The answer to this question might have more of a bearing on your risk for complications than your HbA1c alone. Dr. Irl Hirsh (shown) reviewed data on fluctuations in blood glucose. In his 2005 paper he reported: 1
"New data, however, show that glucose variability, independent of A1C, may also play a significant role in the risk for complications."He cited an example from the landmark 1993 Diabetes Complications and Control Trial:
"For example, the risk of retinopathy in control patients with an A1C of 9% was approximately 2.5 times greater than the risk of experimental patients with a 9% A1C. The only significant difference between these groups is that 90% of the control group was on twice-daily NPH insulin to cover basal and prandial insulin needs, whereas subjects in the experimental group were on basal-bolus therapy using either NPH insulin twice daily and regular insulin at meals, multiple daily injections, or an insulin pump."Dr. Hirsch suggested that blood sugars not deviate by more than a third of average blood sugar. If your average BG was 120 mg/dl, you would not want it to fluctuate by more than 40 mg/dl, e.g. you would not want it to go higher than 160 mg/dl.

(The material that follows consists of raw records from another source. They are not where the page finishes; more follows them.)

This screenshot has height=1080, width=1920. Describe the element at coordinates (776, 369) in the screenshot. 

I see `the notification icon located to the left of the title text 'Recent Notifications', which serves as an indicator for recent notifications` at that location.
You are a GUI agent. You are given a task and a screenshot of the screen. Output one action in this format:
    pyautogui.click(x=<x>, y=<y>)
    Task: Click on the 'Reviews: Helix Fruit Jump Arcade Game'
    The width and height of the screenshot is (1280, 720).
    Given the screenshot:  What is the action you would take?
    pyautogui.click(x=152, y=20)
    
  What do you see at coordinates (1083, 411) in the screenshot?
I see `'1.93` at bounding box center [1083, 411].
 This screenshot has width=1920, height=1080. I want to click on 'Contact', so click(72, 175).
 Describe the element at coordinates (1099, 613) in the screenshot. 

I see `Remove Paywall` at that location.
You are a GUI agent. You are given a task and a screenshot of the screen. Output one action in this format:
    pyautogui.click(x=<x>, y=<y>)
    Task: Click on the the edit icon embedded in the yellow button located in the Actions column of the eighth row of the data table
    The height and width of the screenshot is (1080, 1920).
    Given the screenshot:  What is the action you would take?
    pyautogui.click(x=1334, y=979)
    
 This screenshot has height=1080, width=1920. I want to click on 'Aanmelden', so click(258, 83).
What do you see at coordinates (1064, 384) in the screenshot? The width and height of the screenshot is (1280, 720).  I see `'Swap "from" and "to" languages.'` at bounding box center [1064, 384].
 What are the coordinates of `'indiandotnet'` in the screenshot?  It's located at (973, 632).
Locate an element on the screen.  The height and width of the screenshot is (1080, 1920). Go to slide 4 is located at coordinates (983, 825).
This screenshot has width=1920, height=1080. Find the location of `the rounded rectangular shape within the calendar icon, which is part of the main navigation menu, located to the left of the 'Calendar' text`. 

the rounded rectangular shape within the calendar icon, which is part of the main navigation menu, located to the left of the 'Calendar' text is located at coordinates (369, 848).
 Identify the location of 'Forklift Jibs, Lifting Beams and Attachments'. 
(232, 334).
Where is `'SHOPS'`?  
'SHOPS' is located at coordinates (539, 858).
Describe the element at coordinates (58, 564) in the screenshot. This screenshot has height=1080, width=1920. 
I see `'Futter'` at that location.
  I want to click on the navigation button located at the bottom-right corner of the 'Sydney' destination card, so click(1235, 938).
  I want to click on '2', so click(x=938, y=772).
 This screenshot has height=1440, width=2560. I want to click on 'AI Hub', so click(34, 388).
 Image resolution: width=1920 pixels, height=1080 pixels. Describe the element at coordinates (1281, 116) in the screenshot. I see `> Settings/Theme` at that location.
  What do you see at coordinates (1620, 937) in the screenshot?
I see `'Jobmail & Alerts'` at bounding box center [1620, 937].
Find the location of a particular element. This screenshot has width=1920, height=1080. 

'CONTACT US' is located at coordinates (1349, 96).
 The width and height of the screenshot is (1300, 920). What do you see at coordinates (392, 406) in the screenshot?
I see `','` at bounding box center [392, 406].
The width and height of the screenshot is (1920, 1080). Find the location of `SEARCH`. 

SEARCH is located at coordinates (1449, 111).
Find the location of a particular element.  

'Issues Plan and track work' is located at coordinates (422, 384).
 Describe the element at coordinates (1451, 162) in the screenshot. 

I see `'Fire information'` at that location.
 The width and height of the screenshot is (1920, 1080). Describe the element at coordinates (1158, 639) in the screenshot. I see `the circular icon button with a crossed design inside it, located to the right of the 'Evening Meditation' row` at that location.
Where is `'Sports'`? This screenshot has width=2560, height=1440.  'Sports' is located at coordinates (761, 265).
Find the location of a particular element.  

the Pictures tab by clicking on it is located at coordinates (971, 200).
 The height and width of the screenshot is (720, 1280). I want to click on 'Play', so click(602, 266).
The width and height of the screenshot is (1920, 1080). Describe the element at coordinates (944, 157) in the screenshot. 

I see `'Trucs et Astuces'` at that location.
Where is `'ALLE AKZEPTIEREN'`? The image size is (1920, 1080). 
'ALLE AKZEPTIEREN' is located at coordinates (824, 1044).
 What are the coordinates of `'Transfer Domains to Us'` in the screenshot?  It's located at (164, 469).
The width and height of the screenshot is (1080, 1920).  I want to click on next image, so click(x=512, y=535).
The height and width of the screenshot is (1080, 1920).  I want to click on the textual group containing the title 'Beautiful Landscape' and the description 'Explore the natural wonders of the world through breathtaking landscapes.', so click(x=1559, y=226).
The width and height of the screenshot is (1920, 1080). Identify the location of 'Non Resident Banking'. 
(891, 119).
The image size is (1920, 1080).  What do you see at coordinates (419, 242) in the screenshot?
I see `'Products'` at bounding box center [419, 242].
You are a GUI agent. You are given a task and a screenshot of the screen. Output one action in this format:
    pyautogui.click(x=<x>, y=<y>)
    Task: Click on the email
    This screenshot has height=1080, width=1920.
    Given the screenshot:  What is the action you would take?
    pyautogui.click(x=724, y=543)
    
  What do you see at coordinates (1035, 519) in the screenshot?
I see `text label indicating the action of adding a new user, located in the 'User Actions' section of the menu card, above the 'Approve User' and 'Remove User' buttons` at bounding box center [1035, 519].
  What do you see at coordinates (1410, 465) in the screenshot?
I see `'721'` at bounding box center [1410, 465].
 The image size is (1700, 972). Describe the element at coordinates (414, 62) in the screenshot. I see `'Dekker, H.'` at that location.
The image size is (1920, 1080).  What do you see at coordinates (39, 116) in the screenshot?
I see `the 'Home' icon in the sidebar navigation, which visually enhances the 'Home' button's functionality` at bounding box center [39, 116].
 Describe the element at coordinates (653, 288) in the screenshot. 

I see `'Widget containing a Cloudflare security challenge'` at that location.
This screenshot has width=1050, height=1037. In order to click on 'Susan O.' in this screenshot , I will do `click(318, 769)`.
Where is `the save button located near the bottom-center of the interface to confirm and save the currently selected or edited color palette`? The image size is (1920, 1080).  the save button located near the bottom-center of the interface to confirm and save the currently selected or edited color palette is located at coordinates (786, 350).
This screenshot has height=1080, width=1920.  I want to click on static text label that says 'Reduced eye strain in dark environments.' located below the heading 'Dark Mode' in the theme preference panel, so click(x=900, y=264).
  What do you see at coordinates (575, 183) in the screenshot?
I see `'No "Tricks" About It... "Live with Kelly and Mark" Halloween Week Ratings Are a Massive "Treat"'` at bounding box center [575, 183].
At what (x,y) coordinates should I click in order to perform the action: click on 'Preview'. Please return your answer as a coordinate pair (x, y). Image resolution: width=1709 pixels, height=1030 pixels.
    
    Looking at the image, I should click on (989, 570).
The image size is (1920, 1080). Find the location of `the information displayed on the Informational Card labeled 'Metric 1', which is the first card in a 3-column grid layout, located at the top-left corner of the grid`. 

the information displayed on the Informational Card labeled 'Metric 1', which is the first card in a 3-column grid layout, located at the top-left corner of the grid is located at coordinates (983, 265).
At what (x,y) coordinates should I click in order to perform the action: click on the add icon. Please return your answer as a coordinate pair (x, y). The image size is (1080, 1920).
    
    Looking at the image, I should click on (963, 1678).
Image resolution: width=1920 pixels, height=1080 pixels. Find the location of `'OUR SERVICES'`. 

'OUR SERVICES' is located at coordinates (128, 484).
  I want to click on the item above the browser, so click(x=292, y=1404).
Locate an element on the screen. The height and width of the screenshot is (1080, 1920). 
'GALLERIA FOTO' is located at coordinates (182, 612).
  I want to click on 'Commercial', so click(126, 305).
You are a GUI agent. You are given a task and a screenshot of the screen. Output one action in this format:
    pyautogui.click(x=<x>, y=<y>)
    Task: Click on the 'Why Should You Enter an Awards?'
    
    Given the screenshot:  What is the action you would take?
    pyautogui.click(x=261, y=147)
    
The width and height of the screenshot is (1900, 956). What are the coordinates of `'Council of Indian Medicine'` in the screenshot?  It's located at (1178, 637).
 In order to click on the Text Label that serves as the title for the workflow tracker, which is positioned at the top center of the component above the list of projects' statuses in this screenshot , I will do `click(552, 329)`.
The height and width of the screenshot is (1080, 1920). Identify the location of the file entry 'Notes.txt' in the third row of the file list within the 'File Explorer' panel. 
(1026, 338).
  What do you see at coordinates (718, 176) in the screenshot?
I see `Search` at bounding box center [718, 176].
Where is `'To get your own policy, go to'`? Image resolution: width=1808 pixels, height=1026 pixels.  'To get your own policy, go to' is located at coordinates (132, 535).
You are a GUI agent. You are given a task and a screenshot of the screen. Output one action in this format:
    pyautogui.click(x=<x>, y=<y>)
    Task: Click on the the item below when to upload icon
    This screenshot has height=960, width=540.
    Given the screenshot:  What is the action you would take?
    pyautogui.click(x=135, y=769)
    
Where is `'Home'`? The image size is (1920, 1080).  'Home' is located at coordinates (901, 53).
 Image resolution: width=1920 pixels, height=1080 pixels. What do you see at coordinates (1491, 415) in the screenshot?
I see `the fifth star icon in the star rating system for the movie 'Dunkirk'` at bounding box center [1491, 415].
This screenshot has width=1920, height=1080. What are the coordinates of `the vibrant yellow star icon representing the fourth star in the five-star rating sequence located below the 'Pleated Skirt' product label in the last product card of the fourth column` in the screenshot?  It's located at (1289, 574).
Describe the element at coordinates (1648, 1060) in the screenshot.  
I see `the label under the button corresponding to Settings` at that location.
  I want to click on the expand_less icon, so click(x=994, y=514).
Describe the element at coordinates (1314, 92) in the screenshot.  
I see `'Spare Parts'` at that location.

A goal for therapy that addresses both chronic high blood sugars (hyperglycemia) and glycemic variability was discussed in a recent article in the journal Diabetes Care (February Supplement): 2
"It is strongly suggested that a global antidiabetic strategy should be aimed at reducing to a minimum the different components of dysglycemia (i.e., A1C, fasting and postprandial glucose, as well as glucose variability). All the therapeutic agents that act on postprandial glucose excursions seem of particular interest for reducing the latter parameter (i.e., the glucose instability)."Managing glycemic variability cannot be adequately accomplished without knowledge of blood sugar variations - which makes regular blood sugar monitoring essential:
"In patients with type 2 diabetes, SMBG* should be performed with increased frequency to monitor glycemic variability, regardless of the effect on HbA1c."The above makes a good argument for increased use of continuous monitors.
- Glycemic Variability: A Hemoglobin A1c–Independent Risk Factor for Diabetic Complications, Brownlee M and Hirsch I, JAMA, 2006.
* Self-Monitored Blood Glucose
1 Glycemic Variability: It's Not Just About A1C Anymore! , Diabetes Technology and Therapeutics, 2005.
2 Glycemic Variability, Should We And Can We Prevent It? , Diabetes Care, 2008.